** BEGIN GIVEN DATA **
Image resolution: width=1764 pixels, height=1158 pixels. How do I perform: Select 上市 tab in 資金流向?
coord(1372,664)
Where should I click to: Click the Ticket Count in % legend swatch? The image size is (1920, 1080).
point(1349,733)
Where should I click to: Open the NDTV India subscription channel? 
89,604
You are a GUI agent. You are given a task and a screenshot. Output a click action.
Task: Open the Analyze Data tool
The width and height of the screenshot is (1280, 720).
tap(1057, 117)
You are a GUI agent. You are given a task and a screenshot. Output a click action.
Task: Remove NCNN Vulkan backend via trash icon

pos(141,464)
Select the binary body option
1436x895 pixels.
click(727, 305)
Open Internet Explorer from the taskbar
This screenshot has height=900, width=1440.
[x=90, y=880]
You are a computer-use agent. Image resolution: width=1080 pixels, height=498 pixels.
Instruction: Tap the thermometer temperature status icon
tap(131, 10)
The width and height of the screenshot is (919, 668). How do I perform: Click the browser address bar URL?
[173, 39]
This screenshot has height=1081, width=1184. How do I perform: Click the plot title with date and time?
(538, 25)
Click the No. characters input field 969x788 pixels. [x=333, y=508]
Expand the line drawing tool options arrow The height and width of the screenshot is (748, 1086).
** END GIVEN DATA **
Can you rewrite all of the material above with "screenshot" renamed to "screen capture" and nothing else changed?

Image resolution: width=1764 pixels, height=1158 pixels. How do I perform: Select 上市 tab in 資金流向?
coord(1372,664)
Where should I click to: Click the Ticket Count in % legend swatch? The image size is (1920, 1080).
point(1349,733)
Where should I click to: Open the NDTV India subscription channel? 
89,604
You are a GUI agent. You are given a task and a screen capture. Output a click action.
Task: Open the Analyze Data tool
The width and height of the screen capture is (1280, 720).
tap(1057, 117)
You are a GUI agent. You are given a task and a screen capture. Output a click action.
Task: Remove NCNN Vulkan backend via trash icon

pos(141,464)
Select the binary body option
1436x895 pixels.
click(727, 305)
Open Internet Explorer from the taskbar
This screen capture has height=900, width=1440.
[x=90, y=880]
You are a computer-use agent. Image resolution: width=1080 pixels, height=498 pixels.
Instruction: Tap the thermometer temperature status icon
tap(131, 10)
The width and height of the screen capture is (919, 668). How do I perform: Click the browser address bar URL?
[173, 39]
This screen capture has height=1081, width=1184. How do I perform: Click the plot title with date and time?
(538, 25)
Click the No. characters input field 969x788 pixels. [x=333, y=508]
Expand the line drawing tool options arrow The height and width of the screen capture is (748, 1086).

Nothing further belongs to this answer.